Video for Ascension Day 2025
Hello everyone and welcome to this week’s video. In my tradition of recording Ascension Day videos from as high as I can get, I’m recording this from 40,000 feet above South Sudan. I recorded it on my way back from Uganda a few weeks ago. As I said a few weeks ago the postal service is fairly slow from the other side of the world, so its entirely plausible a card written now would only just be getting home in any case.
The Soviet Government of the 1960s declared their space programme had unequivocally found no evidence for the existence of God. Their astronauts had gone above the atmosphere and found God wasn’t there as medieval cosmology predicted he should be. Of course, the biblical metaphors of up and down referring to heaven and hell are just that – metaphors, which are not helpfully read literally. Perhaps this video plays the metaphor a bit too literally as well. Am I implying that the higher your altitude the closer you are to God? The Ascension story does talk about being taken up to heaven, but it also says a cloud hid Jesus from their sight. Elsewhere we have a picture of eternity and the temporal world as two realms, occasionally overlapping, but which will be re-united when Jesus returns as the consummation of history.

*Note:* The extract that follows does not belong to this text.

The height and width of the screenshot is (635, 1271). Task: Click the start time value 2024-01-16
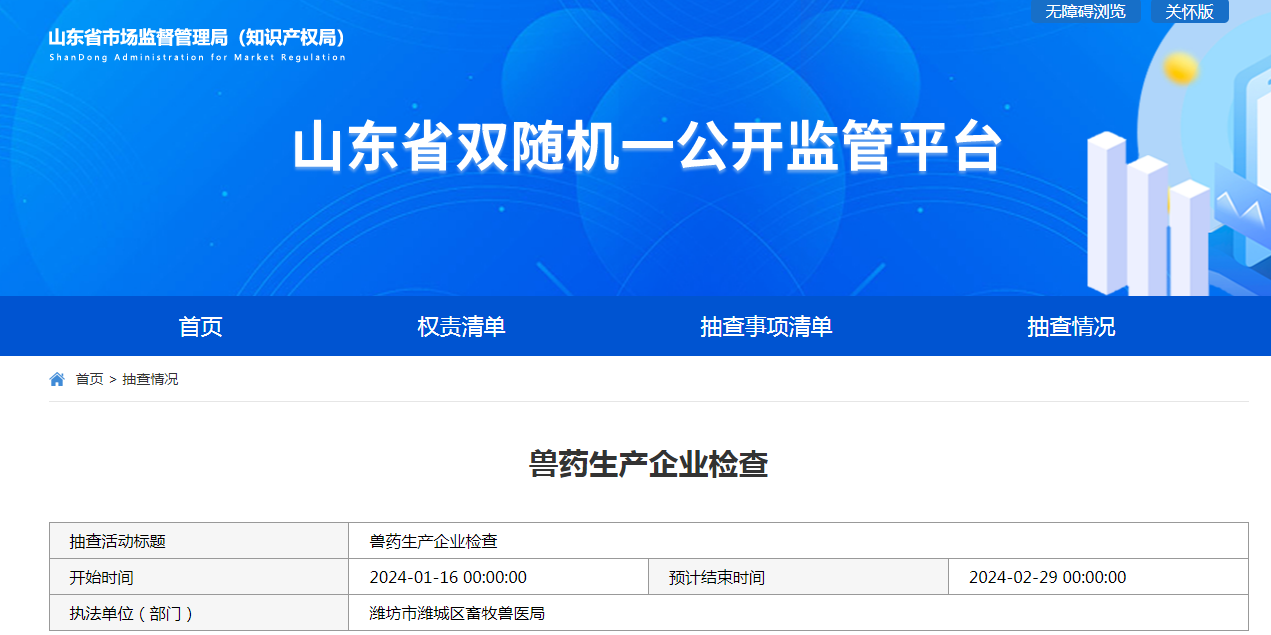click(448, 577)
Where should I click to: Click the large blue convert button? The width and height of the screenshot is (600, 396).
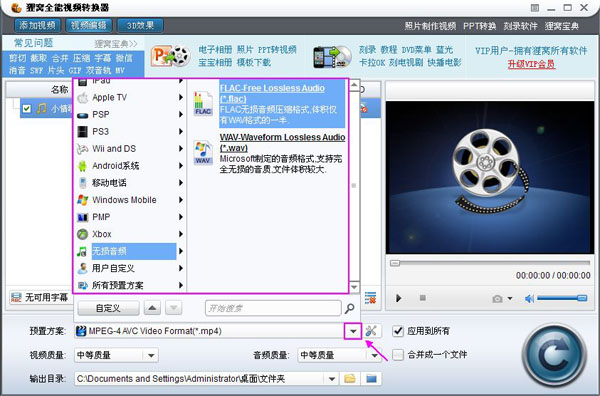click(x=554, y=356)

In the here and now our capacity to judge whether we are further away or closer to God is limited. We may associate closeness to God with intense spiritual experiences. However, some of the great exemplars of faith like Mother Teresa, whilst beginning her extraordinary ministry in response to a heavenly vision, reported a dearth of spiritual experience for much of the latter part of her life. Paul alludes to his extraordinary Damascus Road experience in his second letter to the Corinthians but then says his greatest experience of the reality of God is in his weaknesses. 2 Corinthians 12: 10, “That is why, for Christ’s sake, I delight in weaknesses, insults, in hardships, in persecutions, in difficulties. For when I am weak, then I am strong.” Jesus said that the greatest evidence of God’s glory was not in the miracles but in him on a cross, where at one point he cries, “My God, my God, why have you forsaken me?” The old footprints poster, where the offscreen narrator asks why there was only one set of footprints in an especially trying time in life, implying that God deserted them, receives the response that it was then that God carried them. A bit glib of course, but with more than a grain of truth. If holiness is the quality that enables us to see and experience God more than anything else we recognise a quality that is often best forged in suffering, which is rarely pleasant.

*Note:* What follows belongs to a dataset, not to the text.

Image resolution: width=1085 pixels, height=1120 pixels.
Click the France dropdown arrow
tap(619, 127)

Nonetheless the Christian mystics from St. John of the Cross to more modern ones like Thomas Merton, Henri Nowen and Strahan Coleman all stress that God is relentlessly loving, always seeking us out: a God who can be known and longs to be known. One strand of God imagery in the Bible is uncomfortably romantic. The words that establish the covenant between God and Israel in Exodus are borrowed from a classical Israelite betrothal ceremony, with all that that implies. Israelite disobedience is spoken of in terms of adultery. The prophet Hosea has the uncomfortable job of modelling God’s love towards Israel by marrying an unfaithful wife who keeps leaving him to return to prostitution. I confess as a bloke I find some of this language more than a little uncomfortable. Some doesn’t translate well into individual terms because the spouse in the narrative is always collective, i.e. the whole community, rather than individuals. However, when I licence new clergy part of the exhortation is from the letter to the Hebrews inviting them to fix their eyes upon Jesus. Contemplation, or the silent sitting with God, reflecting on his beauty, love and kindness is a well attested practice of prayer.

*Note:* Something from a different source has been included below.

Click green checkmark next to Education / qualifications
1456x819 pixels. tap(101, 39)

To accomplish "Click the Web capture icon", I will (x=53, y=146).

Ultimately, whether we feel close to God or not, Jesus’ exhortation at the Ascension was to wait until clothed with power from on high. The fact is that to be a Christian is to be in receipt of the Holy Spirit. God dwells in the heart of believers. The metaphor of up and down might be overstating things, but this metaphor reassures us that whether we feel it or not the ascended Jesus is with us always, until the very end of the age.